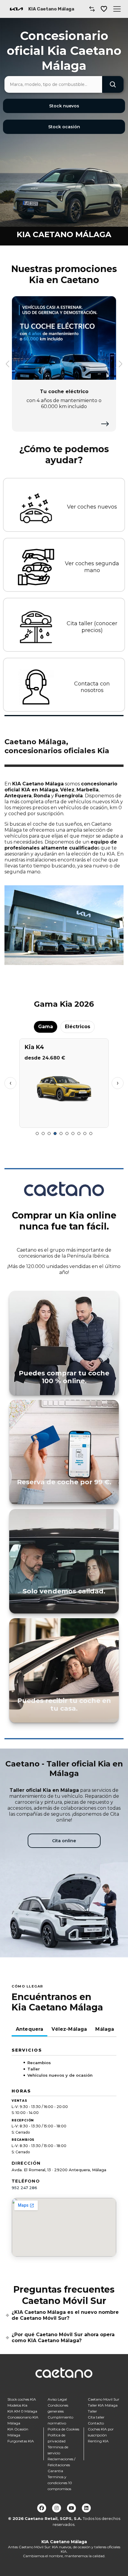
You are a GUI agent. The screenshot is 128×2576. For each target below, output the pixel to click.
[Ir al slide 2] (43, 1133)
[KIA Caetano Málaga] (16, 9)
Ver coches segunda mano (92, 567)
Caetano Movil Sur (103, 2399)
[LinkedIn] (86, 2508)
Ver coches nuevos (92, 507)
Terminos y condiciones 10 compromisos (60, 2483)
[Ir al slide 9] (84, 1133)
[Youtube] (71, 2508)
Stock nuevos (64, 106)
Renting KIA (98, 2441)
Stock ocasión (64, 126)
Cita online (64, 1840)
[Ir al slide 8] (78, 1133)
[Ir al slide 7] (72, 1133)
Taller (92, 2411)
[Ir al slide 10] (90, 1133)
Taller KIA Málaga (103, 2405)
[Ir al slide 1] (37, 1133)
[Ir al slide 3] (49, 1133)
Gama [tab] (45, 1026)
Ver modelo (64, 1121)
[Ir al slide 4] (55, 1133)
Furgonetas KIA (20, 2441)
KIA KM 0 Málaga (22, 2411)
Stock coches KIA (21, 2399)
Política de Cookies (63, 2429)
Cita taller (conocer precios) (92, 627)
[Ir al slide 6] (66, 1133)
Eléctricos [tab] (77, 1026)
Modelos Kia (17, 2405)
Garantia (55, 2471)
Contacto (96, 2423)
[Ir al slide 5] (61, 1133)
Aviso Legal (57, 2399)
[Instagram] (56, 2508)
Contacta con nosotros (92, 687)
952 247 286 (24, 2187)
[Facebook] (41, 2508)
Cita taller (96, 2417)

Problem to work on:
Wherever the word "slide" appears in a line of the records, count that line. Say how many there are, with no other words.

Reply to the exercise:
10